Tonight, we have marked the start of a new year – falling as it does on our Jewish calendar of the new moon of the month of Tishrei. We know that in the cycles of the sun and moon and physical universe, this is an arbitrary date. It is not the actual anniversary of the creation of the world. Yet from the soul’s perspective, this season is pregnant with possibilities. We give it the meaning that we need. We call out to God – chadeysh aleynu shana tova, renew for us a good year -- but God answers, it is in your hand, your control. you must make yourself new. I have given you all that you need, now act on it.
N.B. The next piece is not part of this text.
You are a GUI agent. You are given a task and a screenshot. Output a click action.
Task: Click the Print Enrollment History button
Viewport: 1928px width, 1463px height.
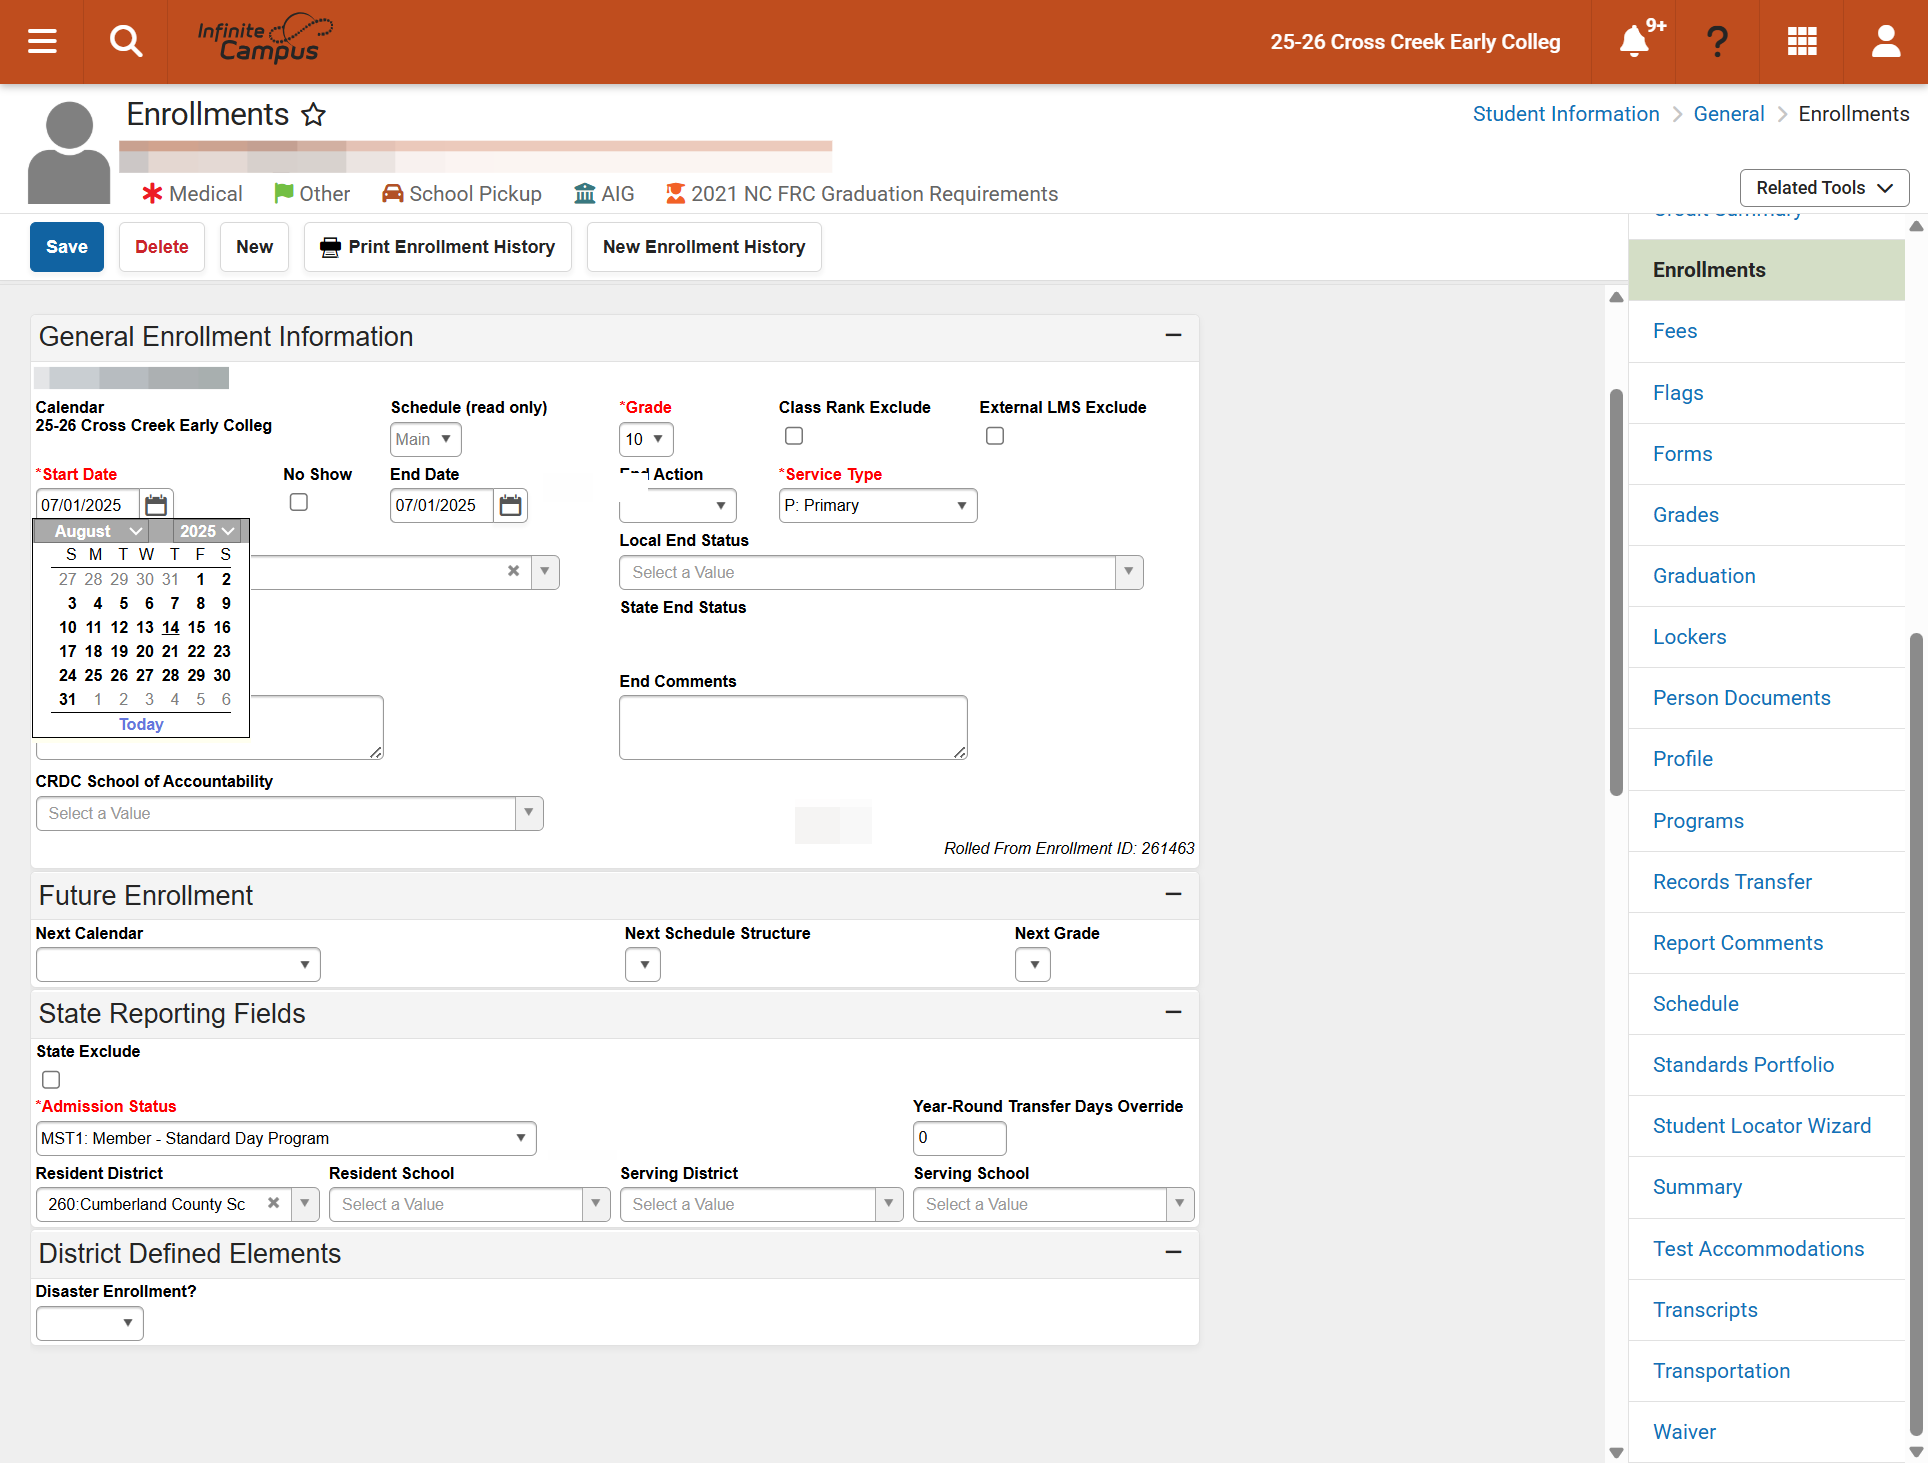point(438,247)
We can write in the Book of Life a year of optimism and success for our Temple, by reaching within to create stronger ties with each other, and reaching outwards to connect with Jews wherever they are. We can renew our vision for Beth-El by remembering our history, but not being bound by it. And we can renew our personal relationship to Judaism and God as well – by reaching below the surface of the ordinary, to ask the deeper questions of life. The sweetness of the honey on the apples; the persistent sound of the shofar; even the fasting of Yom Kippur – prepare us to enter the new year. But if we merely drag our old self along, it will be a repeat of last year, and the year before, and the year before. Judaism is not a set of rules, rituals and stories, it is a method of encountering the world and aligning ourselves with a greater unity.
One of my favorite stories is that of the Nobel prize winning scientist who explained that all that he accomplished was due to his mother. Each day as a little boy he would come home from school and she would ask: Izzy, did you ask a good question today? Not, what did you learn. But, did you ask a good question. She knew that questioning opens up new worlds and leads to true understanding.
In this new year, may we ask good questions of our temple and of Judaism, of God and of ourselves. And may the answers pave the way to a good year – a year of commitment to our Temple, our Judaism, our God, and the best that is in each of us.